ROME: Italy, with the agreement of the European Union Commission, will delay to early 2020 the presentation of a plan to sell its stake in Monte dei Paschi di Siena, the Treasury said on Sunday, as the bank struggles to shed bad loans.

The plan for the state to offload its 68% stake in the world’s oldest bank by the end of 2021 was supposed to be submitted to the EU executive by the end of this year.

The Treasury said in statement it had asked Brussels for the postponement “in the light of, and in line with, the dialogue in progress regarding an operation of de-risking for the bank.”

Monte Paschi was at the forefront of Italy’s banking crisis until a 2017 state bailout was cleared by Brussels, leaving the bank with a tough restructuring plan and the Italian Treasury as its main shareholder.

The bank has sold more than 30 billion euros ($33.53 billion) of bad loans since the bailout, but it still held 16 billion in soured debt mid-way through this year, some 16% of its total loans.

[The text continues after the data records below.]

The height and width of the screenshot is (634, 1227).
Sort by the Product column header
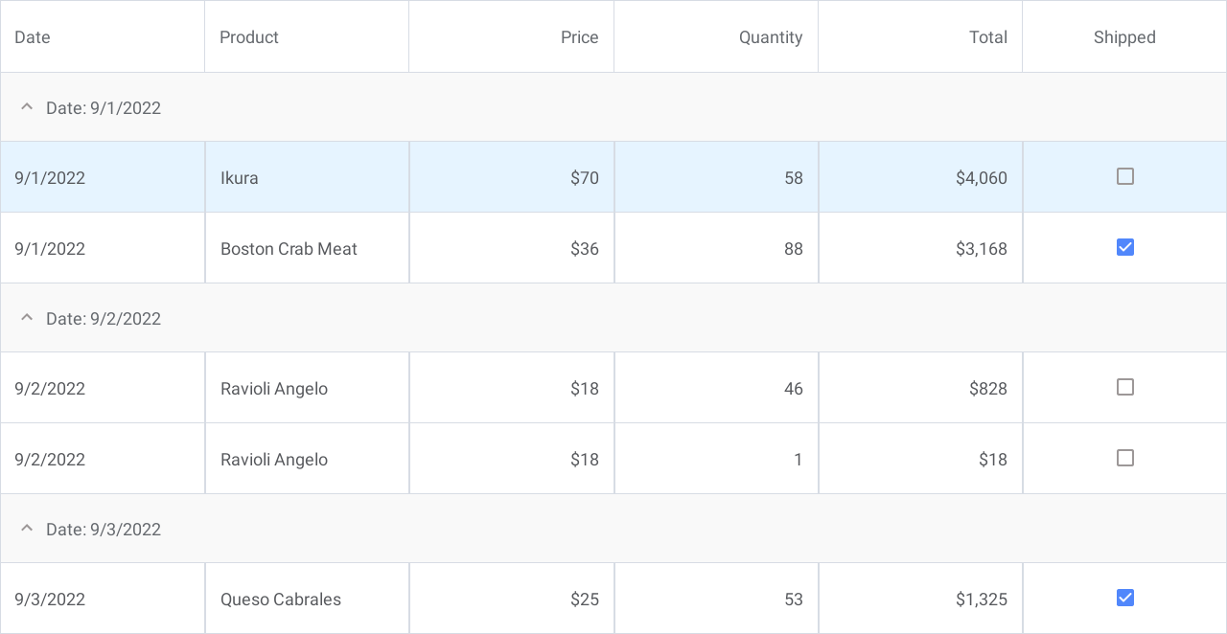[249, 37]
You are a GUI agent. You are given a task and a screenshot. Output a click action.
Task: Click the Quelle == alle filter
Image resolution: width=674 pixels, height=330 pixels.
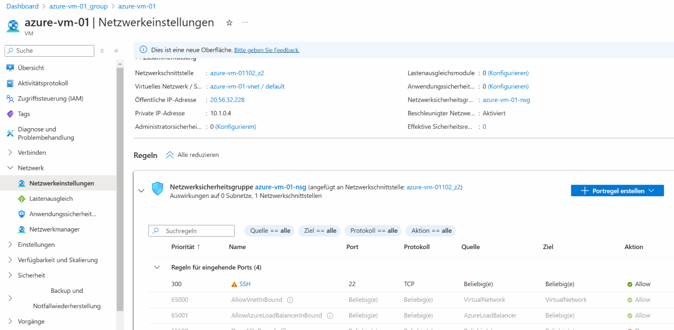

This stands in the way of a merger with a rival, several sources familiar with the matter have said, and complicates the Treasury’s re-privatization efforts.

At a meeting this month, Monte Paschi’s board discussed the possibility that Italy may seek to delay by a year the end-2021 deadline for the Treasury to get out of the bank, a source close to the matter said.

However, a government source said this option was not being discussed with the European Commission at the moment.

Italy has been in talks with Brussels for months over a plan to accelerate the disposal of Monte Paschi’s soured loans.

The Treasury’s plan would see a chunk of the bank’s assets and liabilities transferred to state-owned bad loan manager AMCO, but the Commission is concerned that it may break EU state aid rules.

The Commission wants the bank to shed the loans at market value, a source close to the matter said.

The plan favored by the Treasury would instead shield the bank from losses by transferring the loans at book value while their market value would be factored in as part of a share swap between the bank and AMCO.